Exercise task: Copy the following lines word for word.

-------- Input material

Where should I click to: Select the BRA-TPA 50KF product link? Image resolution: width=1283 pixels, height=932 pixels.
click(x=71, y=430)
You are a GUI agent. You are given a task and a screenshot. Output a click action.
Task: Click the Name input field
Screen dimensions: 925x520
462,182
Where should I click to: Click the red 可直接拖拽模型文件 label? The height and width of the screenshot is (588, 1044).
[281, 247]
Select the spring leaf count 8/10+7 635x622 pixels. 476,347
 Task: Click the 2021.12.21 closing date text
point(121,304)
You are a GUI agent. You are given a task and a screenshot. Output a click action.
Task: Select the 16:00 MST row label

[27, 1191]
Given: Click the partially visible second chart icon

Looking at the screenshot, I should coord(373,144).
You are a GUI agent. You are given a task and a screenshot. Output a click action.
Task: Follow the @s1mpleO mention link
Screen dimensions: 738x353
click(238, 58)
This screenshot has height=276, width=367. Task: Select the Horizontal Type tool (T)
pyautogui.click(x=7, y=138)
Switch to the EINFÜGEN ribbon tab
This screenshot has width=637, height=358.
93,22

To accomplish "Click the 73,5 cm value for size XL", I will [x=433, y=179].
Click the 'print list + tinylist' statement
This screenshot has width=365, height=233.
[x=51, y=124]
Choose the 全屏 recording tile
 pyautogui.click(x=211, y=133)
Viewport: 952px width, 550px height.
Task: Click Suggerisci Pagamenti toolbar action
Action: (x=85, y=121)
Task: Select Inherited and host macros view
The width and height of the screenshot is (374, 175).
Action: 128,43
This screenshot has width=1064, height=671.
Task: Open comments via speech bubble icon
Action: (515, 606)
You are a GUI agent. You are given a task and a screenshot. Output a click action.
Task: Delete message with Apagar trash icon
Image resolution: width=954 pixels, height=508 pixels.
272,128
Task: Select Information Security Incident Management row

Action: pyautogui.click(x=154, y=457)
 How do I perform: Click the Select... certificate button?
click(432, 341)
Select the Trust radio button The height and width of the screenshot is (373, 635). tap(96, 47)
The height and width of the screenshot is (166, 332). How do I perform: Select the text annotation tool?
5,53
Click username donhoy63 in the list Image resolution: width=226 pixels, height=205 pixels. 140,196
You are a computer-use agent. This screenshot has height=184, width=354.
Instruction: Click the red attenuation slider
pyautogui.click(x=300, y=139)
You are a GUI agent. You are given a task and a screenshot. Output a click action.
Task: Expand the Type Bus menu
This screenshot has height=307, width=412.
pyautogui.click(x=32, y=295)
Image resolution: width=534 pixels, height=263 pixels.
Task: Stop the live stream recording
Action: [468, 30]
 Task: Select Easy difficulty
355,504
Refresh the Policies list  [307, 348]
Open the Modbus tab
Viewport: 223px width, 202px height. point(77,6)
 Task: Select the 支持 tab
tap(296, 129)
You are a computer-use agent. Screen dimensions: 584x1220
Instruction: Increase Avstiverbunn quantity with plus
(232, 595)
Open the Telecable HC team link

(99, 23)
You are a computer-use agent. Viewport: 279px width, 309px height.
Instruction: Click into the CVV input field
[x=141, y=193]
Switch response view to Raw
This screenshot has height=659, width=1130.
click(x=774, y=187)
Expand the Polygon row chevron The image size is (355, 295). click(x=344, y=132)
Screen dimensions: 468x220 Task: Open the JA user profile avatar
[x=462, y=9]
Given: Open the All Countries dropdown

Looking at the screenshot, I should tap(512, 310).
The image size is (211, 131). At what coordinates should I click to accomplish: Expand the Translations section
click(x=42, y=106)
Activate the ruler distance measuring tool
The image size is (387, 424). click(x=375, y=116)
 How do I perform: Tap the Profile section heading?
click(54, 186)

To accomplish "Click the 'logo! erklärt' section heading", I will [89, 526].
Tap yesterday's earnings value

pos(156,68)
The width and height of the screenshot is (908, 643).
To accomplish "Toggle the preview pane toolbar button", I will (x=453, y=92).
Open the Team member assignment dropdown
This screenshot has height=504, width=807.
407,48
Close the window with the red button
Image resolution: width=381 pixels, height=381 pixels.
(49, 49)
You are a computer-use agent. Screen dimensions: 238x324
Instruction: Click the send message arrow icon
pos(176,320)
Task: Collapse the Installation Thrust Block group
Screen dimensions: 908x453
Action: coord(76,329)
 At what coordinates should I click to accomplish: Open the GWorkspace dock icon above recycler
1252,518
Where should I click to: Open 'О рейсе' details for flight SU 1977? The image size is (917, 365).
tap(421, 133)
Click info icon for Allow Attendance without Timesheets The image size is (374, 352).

----------------

Result for this exercise:
Where should I click to: Select the BRA-TPA 50KF product link? Image resolution: width=1283 pixels, height=932 pixels.
click(x=71, y=430)
You are a GUI agent. You are given a task and a screenshot. Output a click action.
Task: Click the Name input field
Screen dimensions: 925x520
462,182
Where should I click to: Click the red 可直接拖拽模型文件 label? The height and width of the screenshot is (588, 1044).
[281, 247]
Select the spring leaf count 8/10+7 635x622 pixels. 476,347
 Task: Click the 2021.12.21 closing date text
point(121,304)
You are a GUI agent. You are given a task and a screenshot. Output a click action.
Task: Select the 16:00 MST row label

[27, 1191]
Given: Click the partially visible second chart icon

Looking at the screenshot, I should coord(373,144).
You are a GUI agent. You are given a task and a screenshot. Output a click action.
Task: Follow the @s1mpleO mention link
Screen dimensions: 738x353
click(238, 58)
This screenshot has height=276, width=367. Task: Select the Horizontal Type tool (T)
pyautogui.click(x=7, y=138)
Switch to the EINFÜGEN ribbon tab
This screenshot has width=637, height=358.
93,22

To accomplish "Click the 73,5 cm value for size XL", I will [x=433, y=179].
Click the 'print list + tinylist' statement
This screenshot has width=365, height=233.
[x=51, y=124]
Choose the 全屏 recording tile
 pyautogui.click(x=211, y=133)
Viewport: 952px width, 550px height.
Task: Click Suggerisci Pagamenti toolbar action
Action: (x=85, y=121)
Task: Select Inherited and host macros view
The width and height of the screenshot is (374, 175).
Action: 128,43
This screenshot has width=1064, height=671.
Task: Open comments via speech bubble icon
Action: (515, 606)
You are a GUI agent. You are given a task and a screenshot. Output a click action.
Task: Delete message with Apagar trash icon
Image resolution: width=954 pixels, height=508 pixels.
272,128
Task: Select Information Security Incident Management row

Action: pyautogui.click(x=154, y=457)
 How do I perform: Click the Select... certificate button?
click(432, 341)
Select the Trust radio button The height and width of the screenshot is (373, 635). tap(96, 47)
The height and width of the screenshot is (166, 332). How do I perform: Select the text annotation tool?
5,53
Click username donhoy63 in the list Image resolution: width=226 pixels, height=205 pixels. 140,196
You are a computer-use agent. This screenshot has height=184, width=354.
Instruction: Click the red attenuation slider
pyautogui.click(x=300, y=139)
You are a GUI agent. You are given a task and a screenshot. Output a click action.
Task: Expand the Type Bus menu
This screenshot has height=307, width=412.
pyautogui.click(x=32, y=295)
Image resolution: width=534 pixels, height=263 pixels.
Task: Stop the live stream recording
Action: [468, 30]
 Task: Select Easy difficulty
355,504
Refresh the Policies list  [307, 348]
Open the Modbus tab
Viewport: 223px width, 202px height. point(77,6)
 Task: Select the 支持 tab
tap(296, 129)
You are a computer-use agent. Screen dimensions: 584x1220
Instruction: Increase Avstiverbunn quantity with plus
(232, 595)
Open the Telecable HC team link

(99, 23)
You are a computer-use agent. Viewport: 279px width, 309px height.
Instruction: Click into the CVV input field
[x=141, y=193]
Switch response view to Raw
This screenshot has height=659, width=1130.
click(x=774, y=187)
Expand the Polygon row chevron The image size is (355, 295). click(x=344, y=132)
Screen dimensions: 468x220 Task: Open the JA user profile avatar
[x=462, y=9]
Given: Open the All Countries dropdown

Looking at the screenshot, I should tap(512, 310).
The image size is (211, 131). At what coordinates should I click to accomplish: Expand the Translations section
click(x=42, y=106)
Activate the ruler distance measuring tool
The image size is (387, 424). click(x=375, y=116)
 How do I perform: Tap the Profile section heading?
click(54, 186)

To accomplish "Click the 'logo! erklärt' section heading", I will [89, 526].
Tap yesterday's earnings value

pos(156,68)
The width and height of the screenshot is (908, 643).
To accomplish "Toggle the preview pane toolbar button", I will (x=453, y=92).
Open the Team member assignment dropdown
This screenshot has height=504, width=807.
407,48
Close the window with the red button
Image resolution: width=381 pixels, height=381 pixels.
(49, 49)
You are a computer-use agent. Screen dimensions: 238x324
Instruction: Click the send message arrow icon
pos(176,320)
Task: Collapse the Installation Thrust Block group
Screen dimensions: 908x453
Action: coord(76,329)
 At what coordinates should I click to accomplish: Open the GWorkspace dock icon above recycler
1252,518
Where should I click to: Open 'О рейсе' details for flight SU 1977? The image size is (917, 365).
tap(421, 133)
Click info icon for Allow Attendance without Timesheets The image size is (374, 352).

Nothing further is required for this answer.